A new journalist reads in many languages and reports in real time
Sunday, July 8th, 2012 by Roberto SaraccoA research program of DARPA, Auto-Text to Knowledge is about to release its results. By the end of this year the project will provide the Pentagon with almost real time summary of articles being published all over the world in many languages. The summary will be in English and will look like one written by a good journalist able to get the gist of what is being discussed in the article and summarizing it for a quick brief.
The point is that no journalist is involved. The work is being done by computers that keep scanning news sites, analyze articles and summarize them, also establishing cross connection to get the overall picture.
We already have programs, like FlipBoard, that are able to do a very good job in extracting articles from many sources and publishing them in an online magazine like form. Now it will be possible to have the summary of articles for a quick scan.
The technology involved is quite complex and push the boundaries of computer intelligence.

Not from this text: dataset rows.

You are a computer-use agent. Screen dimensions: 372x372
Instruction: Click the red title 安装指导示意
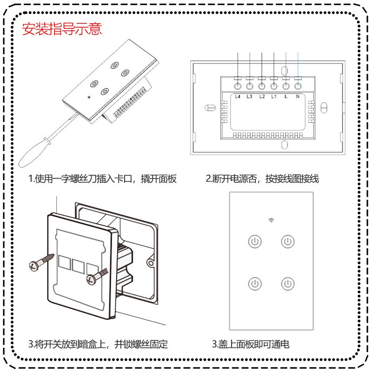coord(62,29)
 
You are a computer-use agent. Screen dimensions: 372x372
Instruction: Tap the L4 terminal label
coord(238,97)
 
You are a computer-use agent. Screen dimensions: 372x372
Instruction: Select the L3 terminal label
coord(249,97)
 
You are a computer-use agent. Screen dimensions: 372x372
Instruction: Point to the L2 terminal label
coord(262,97)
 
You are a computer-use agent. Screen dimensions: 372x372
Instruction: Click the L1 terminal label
coord(274,97)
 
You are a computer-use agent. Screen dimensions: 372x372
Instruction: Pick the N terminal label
coord(298,97)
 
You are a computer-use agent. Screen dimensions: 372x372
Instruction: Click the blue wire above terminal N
coord(298,65)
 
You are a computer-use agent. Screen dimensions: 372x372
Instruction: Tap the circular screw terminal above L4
coord(238,86)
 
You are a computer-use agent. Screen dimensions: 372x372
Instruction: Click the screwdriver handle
coord(33,153)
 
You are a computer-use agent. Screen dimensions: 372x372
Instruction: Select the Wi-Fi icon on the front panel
coord(271,220)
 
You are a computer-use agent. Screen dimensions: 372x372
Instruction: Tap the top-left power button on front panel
coord(255,241)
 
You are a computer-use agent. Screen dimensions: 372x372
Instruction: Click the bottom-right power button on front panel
coord(288,284)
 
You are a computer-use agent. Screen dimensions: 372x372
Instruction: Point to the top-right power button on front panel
coord(288,241)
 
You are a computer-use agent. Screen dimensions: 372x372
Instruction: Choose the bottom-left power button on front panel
coord(255,284)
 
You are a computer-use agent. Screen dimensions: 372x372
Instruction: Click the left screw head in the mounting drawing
coord(33,266)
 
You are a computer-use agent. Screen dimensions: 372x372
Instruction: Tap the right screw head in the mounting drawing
coord(91,279)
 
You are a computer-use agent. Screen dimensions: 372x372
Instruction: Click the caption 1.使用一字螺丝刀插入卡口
coord(80,179)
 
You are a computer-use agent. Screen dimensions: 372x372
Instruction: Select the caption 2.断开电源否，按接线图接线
coord(262,179)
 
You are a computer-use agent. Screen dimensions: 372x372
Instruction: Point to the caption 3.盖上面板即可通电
coord(251,344)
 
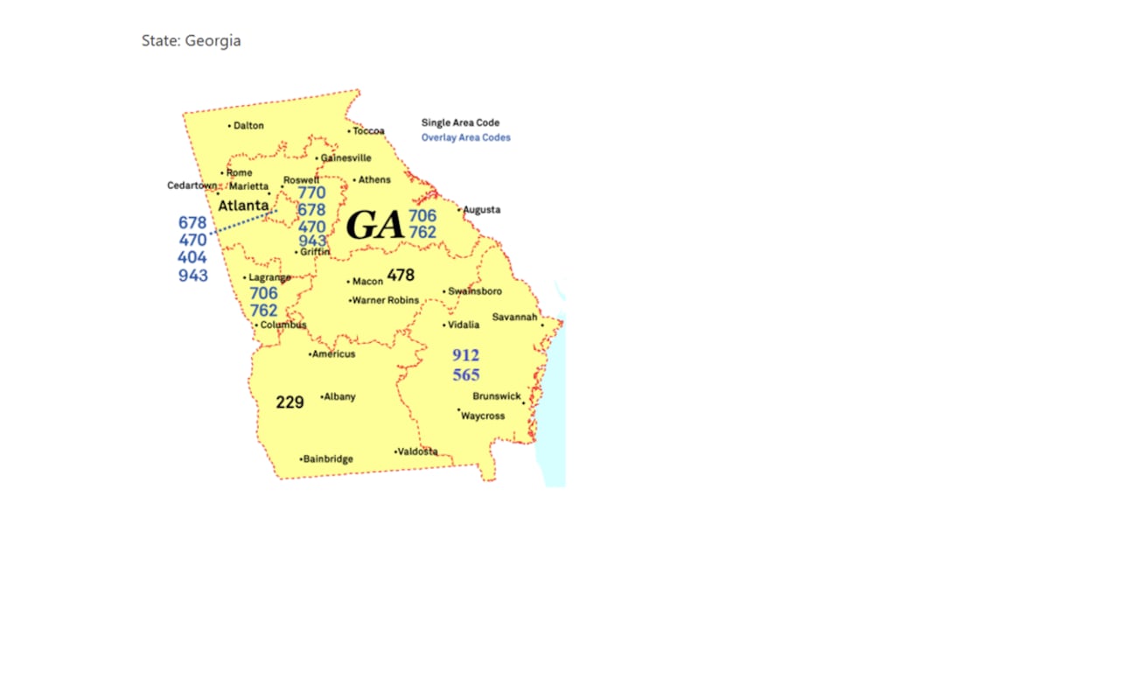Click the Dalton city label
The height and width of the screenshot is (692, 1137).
click(248, 126)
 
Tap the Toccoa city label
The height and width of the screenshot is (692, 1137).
click(368, 131)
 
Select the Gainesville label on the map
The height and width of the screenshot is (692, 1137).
click(345, 158)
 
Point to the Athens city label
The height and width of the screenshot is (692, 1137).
click(374, 180)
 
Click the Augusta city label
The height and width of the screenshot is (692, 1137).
click(481, 210)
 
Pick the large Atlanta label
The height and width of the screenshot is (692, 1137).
click(243, 206)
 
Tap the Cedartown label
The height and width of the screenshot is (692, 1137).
click(192, 185)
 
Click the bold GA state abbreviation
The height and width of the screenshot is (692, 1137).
click(375, 225)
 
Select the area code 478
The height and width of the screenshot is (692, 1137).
click(401, 276)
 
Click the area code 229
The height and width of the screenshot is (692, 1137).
click(289, 402)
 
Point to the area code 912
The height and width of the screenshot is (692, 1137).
click(466, 355)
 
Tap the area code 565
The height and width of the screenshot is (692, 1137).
click(466, 375)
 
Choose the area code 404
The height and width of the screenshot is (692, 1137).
click(192, 258)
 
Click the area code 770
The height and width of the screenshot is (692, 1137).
click(311, 193)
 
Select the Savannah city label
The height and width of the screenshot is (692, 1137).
click(514, 318)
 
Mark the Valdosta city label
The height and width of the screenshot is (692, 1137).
click(417, 452)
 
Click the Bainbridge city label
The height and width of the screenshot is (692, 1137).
click(328, 459)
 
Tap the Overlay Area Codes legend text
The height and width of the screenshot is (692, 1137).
click(466, 137)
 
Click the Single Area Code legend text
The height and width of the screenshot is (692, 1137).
click(461, 123)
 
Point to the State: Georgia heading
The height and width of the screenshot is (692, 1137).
click(192, 41)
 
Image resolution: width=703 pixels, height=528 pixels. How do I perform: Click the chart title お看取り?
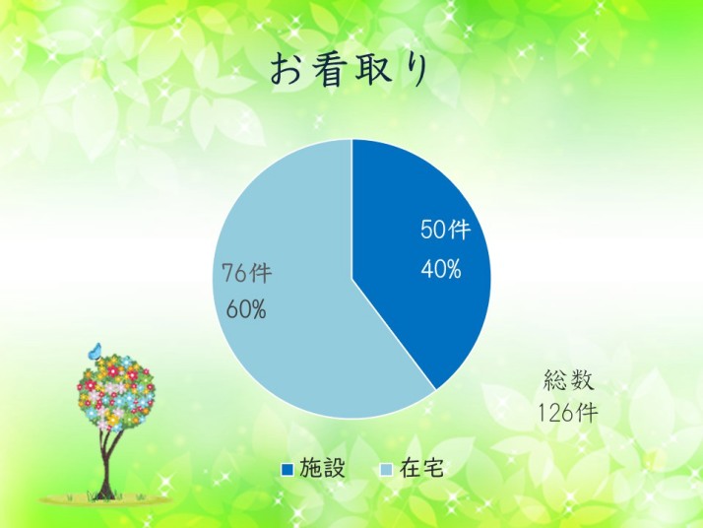(350, 70)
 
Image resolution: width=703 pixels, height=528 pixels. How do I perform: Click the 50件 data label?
(445, 230)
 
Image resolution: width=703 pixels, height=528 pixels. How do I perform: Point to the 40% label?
(441, 270)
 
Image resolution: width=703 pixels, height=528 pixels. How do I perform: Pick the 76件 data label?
(247, 273)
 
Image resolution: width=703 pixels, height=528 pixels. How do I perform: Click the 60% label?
(246, 309)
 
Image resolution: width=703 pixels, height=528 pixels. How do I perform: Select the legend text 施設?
(322, 468)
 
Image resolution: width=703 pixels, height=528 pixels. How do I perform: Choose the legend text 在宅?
(421, 468)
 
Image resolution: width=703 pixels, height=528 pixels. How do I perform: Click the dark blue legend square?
(287, 469)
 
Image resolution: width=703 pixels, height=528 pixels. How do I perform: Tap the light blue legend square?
(386, 469)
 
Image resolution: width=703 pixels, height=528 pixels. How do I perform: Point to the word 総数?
(569, 380)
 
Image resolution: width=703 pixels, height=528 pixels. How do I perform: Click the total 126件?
(567, 413)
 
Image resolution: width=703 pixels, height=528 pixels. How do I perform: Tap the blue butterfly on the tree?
(96, 351)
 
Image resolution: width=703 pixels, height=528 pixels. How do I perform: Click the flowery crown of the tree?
(115, 389)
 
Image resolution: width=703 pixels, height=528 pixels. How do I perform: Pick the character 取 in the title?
(371, 70)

The computer has to make sense of what is being written and has to put that into a context. Furthermore, to compare what is being written in different places about a certain topic it has to understand the different points of view. There is basically no limit to the sophistication involved (it may go beyond the capabilities of a human journalist….). Think about comparing a political news as reported by a Syrian newspaper (tied to the present government) and one reported by a European newspaper that is opposing the Syrian government. The fact might the the same but the way it is reported may be completely different!
I am really curious to see the extent of “smartness” that is achieved in this very ambitious project. Notice that they target “knowledge” and that is a very tricky area. You understand immediately what knowledge is but as soon as you start looking into it it becomes very fuzzy indeed…
It is clear that this is the way to the future of browsing the web, having automatic oils that can do the browsing and present a summary of what is out there. The question is how can we trust them? Already today Google claims to be transparent in its reporting of links to your query but is that really the case? Having placed a link in the 10256th page is probably the most efficient way of hiding it, rather than disclosing it! Formally they can claim they are giving the information to you, but in practice by choosing what goes in the first (few) page(s) they are steering you to very specific places… and it is their decision, not your.
Tools that will summarize news will pose even greater issues, particularly if they claim to provide us with “knowledge”. New possibilities are around the corner, and new challenges we never considered before will need to be faced.